M R James and his love for cats
Recently while reading in the Guardian newspaper, that cat paw prints had been found on a fifteenth century manuscript,
It brought to mind the very important relationship that M R James had with his own succession of cats. For his home wherever he made it was never complete without a feline presence. In the letters he exchanged between the widow of his best friend James McBryde, Gwendolen and her daughter Jane, many times there is also an imaginary dialogue included of James’s cat (whom he always regarded as “A little old person”.
Many authors in the Victorian/Edwardian era and indeed up to our own time have always regarded their cats as vital members of their family and indeed companions and muses to the writing process, who can forget T S Eliot’s succession of alliteratively named cats, Mistoffelees, old Deuteronomy, Rum Tum Tugger, Skimbleshanks or the mesmorising evil Siamese twins in Disney’s Lady and The Tramp.
James’s cats were comedic, like the cat who entertained his friend Sir Henry Roscoe, by hanging off the edge of his chair and alternately swinging upon it and catching her tail through the bars of the chair. But they were also villains that might have found a place in the goriest of his ghost stories. In his letter to Gwendolen dated 4th March 1913, he wrote,
“My cat is really very unprincipled. Of the last lot of kittens she smothered 3 by going to sleep on top of them and subsequently ate the remaining one: so I have very little to say to her,” or the time that his sister brought a big black tom into the James household and James wrote that his cat was convinced that as he had not announced his presence to her, and that as Spratt heads had been seen being taken upstairs on a tray, that he must be a German spy. As the year in which this was taking place was 1914, nearly the end of the Great War I think that his cat could be forgiven for being too vigilant.

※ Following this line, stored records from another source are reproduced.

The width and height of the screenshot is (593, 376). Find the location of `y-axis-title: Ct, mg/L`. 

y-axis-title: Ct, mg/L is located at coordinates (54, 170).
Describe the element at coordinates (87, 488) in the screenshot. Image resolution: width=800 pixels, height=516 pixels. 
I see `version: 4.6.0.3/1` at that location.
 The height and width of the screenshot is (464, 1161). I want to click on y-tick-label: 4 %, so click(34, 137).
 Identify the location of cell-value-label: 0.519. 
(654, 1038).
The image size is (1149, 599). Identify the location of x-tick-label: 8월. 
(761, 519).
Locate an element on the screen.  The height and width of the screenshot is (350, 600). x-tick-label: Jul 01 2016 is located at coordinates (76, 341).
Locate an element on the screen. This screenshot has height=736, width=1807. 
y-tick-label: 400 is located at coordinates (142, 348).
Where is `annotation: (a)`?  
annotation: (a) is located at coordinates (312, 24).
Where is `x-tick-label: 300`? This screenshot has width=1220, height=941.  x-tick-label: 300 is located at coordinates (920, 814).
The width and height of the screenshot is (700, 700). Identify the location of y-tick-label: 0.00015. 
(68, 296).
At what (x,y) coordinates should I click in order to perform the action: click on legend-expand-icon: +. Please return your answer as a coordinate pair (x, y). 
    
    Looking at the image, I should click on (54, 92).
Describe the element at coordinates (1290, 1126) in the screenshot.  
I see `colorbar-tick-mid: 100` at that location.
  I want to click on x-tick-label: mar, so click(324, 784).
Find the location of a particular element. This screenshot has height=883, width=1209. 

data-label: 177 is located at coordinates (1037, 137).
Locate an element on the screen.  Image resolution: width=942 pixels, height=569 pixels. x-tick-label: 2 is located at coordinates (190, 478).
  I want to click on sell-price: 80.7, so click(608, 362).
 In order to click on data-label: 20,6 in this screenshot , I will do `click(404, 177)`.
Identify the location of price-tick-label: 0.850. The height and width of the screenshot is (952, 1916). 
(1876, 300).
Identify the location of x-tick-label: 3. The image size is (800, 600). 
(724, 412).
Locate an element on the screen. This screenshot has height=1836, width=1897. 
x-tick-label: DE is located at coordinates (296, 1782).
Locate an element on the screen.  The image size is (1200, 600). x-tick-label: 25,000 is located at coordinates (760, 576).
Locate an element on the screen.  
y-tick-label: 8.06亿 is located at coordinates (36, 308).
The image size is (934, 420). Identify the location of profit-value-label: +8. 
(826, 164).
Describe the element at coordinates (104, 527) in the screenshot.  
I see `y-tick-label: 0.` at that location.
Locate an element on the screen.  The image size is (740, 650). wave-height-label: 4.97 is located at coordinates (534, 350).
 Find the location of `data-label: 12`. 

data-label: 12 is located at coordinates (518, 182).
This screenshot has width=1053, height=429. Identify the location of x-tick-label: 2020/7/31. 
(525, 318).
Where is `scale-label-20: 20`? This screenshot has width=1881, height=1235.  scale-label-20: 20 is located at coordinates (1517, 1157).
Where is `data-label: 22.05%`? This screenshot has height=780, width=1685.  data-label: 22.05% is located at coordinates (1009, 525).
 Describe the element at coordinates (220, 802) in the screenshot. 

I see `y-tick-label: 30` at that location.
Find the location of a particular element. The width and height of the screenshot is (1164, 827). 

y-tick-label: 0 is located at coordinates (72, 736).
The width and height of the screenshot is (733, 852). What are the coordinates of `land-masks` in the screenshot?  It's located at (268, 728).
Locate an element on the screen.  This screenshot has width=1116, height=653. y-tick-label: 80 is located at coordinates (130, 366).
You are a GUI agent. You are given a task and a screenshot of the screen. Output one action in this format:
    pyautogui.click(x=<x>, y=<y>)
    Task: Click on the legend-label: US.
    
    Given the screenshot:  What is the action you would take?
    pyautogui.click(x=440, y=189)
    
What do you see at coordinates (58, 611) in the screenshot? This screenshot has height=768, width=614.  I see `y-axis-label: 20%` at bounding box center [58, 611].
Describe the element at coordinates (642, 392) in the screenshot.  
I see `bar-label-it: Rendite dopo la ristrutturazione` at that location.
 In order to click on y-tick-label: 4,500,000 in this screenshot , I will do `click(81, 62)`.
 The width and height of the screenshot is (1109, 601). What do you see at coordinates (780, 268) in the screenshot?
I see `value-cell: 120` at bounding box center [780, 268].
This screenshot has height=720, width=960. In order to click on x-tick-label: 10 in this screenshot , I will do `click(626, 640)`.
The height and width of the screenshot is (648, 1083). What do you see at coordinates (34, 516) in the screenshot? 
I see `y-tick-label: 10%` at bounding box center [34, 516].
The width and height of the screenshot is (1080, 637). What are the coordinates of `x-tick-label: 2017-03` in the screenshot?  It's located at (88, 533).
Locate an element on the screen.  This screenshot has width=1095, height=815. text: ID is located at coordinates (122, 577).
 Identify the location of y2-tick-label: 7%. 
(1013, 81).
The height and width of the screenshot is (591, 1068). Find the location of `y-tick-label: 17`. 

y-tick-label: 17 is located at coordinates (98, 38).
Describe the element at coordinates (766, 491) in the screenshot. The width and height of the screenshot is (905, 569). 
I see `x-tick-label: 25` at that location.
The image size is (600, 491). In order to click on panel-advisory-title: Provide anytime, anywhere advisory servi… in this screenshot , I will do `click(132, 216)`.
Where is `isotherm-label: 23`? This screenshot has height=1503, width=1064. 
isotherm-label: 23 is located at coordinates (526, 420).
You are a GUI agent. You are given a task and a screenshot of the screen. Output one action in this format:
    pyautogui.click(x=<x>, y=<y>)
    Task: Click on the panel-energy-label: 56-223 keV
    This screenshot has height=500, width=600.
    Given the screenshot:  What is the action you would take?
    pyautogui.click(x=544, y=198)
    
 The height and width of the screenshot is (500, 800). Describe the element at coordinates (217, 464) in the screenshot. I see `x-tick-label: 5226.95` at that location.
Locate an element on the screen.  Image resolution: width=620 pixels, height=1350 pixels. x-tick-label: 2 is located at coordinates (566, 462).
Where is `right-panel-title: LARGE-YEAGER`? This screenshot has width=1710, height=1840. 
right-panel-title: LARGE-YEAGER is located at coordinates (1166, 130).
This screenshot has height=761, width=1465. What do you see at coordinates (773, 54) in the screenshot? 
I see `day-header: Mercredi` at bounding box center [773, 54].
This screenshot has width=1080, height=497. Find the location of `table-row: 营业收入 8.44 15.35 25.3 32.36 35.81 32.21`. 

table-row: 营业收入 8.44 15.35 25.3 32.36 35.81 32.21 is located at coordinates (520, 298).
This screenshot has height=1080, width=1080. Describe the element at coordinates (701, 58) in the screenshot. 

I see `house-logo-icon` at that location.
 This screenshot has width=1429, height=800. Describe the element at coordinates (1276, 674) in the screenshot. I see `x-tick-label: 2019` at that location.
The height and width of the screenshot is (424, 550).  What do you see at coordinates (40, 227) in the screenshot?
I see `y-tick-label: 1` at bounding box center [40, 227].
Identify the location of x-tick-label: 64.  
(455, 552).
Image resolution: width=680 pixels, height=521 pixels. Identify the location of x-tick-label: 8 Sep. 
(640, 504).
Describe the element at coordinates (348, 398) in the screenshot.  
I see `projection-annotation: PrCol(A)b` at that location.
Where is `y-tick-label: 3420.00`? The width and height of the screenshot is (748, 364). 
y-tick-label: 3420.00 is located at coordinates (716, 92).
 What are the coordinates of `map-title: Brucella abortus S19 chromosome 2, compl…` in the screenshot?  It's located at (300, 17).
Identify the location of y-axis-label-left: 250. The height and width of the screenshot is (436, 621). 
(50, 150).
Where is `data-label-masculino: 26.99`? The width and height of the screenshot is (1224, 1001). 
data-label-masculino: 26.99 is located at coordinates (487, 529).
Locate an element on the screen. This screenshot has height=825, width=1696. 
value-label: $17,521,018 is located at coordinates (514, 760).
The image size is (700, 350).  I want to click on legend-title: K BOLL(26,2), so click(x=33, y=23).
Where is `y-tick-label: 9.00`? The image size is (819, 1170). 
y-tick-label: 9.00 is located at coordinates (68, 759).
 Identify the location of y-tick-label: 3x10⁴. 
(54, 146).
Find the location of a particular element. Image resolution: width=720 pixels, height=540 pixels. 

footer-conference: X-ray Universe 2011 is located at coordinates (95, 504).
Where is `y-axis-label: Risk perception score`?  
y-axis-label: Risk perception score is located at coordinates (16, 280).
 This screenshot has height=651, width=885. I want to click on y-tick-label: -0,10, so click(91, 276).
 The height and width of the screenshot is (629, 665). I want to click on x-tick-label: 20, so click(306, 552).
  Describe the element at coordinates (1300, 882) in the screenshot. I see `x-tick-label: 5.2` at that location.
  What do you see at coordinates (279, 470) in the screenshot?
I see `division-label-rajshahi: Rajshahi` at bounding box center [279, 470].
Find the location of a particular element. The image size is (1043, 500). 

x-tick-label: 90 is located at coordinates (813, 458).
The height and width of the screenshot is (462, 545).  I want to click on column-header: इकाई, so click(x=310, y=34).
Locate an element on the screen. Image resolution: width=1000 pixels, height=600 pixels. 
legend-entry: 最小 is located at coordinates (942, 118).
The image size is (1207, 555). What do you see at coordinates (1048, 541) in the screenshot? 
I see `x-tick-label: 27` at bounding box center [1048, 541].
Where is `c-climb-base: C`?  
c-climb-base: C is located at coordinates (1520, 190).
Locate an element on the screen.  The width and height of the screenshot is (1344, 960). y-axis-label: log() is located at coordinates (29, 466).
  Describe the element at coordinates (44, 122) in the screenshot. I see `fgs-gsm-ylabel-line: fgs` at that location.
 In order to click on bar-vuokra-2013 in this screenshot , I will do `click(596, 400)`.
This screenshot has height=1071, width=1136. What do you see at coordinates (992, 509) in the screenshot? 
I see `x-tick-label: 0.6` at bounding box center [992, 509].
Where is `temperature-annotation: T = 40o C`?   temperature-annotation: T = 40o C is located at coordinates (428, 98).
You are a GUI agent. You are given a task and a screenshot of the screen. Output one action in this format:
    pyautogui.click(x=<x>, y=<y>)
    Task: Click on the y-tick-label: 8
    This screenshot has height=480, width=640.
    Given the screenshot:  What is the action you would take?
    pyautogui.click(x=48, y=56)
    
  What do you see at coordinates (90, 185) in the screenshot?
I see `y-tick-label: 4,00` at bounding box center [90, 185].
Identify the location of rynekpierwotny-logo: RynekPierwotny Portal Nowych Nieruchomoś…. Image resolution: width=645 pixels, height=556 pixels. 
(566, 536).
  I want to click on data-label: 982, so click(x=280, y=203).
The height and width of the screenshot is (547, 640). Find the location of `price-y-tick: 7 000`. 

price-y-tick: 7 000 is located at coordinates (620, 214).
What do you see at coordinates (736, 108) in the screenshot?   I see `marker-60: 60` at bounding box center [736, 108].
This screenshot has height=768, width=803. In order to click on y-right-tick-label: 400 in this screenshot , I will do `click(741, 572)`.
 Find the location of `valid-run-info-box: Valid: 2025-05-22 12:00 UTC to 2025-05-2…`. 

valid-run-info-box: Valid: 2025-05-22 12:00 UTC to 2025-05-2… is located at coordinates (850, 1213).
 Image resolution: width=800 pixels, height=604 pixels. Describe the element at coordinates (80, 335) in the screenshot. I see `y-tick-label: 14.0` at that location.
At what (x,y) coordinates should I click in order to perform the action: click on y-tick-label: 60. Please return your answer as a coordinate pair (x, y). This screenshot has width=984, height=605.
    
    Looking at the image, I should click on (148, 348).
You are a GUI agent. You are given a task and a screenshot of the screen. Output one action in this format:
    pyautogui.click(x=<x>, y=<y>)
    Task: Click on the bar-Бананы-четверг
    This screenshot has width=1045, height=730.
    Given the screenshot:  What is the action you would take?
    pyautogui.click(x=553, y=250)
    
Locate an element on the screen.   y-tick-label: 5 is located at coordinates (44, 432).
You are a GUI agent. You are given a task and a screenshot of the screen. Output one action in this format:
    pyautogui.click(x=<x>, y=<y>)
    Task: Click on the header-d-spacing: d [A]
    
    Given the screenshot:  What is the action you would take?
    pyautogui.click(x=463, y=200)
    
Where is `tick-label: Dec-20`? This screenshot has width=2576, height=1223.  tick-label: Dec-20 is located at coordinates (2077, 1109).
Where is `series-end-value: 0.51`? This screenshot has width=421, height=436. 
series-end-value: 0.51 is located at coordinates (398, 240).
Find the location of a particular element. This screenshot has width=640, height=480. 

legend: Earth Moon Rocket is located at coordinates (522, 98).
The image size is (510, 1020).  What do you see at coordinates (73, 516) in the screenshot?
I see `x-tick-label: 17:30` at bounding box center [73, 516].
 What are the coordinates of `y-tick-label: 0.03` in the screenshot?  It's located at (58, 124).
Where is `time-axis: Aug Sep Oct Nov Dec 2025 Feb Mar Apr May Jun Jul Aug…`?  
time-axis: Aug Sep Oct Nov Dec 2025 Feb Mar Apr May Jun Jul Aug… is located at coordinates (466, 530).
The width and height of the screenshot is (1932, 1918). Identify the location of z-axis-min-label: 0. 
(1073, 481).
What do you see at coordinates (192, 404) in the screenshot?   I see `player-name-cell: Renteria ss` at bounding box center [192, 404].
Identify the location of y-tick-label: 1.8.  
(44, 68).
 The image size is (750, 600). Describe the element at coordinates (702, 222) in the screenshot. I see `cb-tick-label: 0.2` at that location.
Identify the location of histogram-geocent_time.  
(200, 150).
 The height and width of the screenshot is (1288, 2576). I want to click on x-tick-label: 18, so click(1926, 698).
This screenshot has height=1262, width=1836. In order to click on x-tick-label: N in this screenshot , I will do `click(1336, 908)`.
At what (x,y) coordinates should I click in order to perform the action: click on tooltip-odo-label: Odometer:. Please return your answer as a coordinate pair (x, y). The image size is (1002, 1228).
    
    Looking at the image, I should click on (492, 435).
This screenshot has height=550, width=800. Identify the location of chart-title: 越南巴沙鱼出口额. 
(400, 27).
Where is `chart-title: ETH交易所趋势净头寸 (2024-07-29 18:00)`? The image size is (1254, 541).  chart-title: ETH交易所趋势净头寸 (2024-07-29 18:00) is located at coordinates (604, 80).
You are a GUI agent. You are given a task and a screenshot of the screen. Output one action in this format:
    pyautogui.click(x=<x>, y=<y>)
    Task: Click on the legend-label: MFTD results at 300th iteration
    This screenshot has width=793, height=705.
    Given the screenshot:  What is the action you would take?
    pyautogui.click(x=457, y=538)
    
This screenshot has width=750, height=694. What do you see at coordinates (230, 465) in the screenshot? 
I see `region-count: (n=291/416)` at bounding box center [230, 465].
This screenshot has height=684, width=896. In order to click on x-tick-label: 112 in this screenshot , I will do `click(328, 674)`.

What is evident is that James enjoyed the company of cats very much and like Eliot found them agreeable muses, even to the point that his favorite way of sitting was on the edge of a chair in his study with the cat taking up much of the space behind him. His life would not have been complete without a cat and while I sit here writing this entry in my blog, my cat I-pod, (it’s a long story) has made her presence felt by trying to walk across my key board. I would like to think that MRJ would be proud.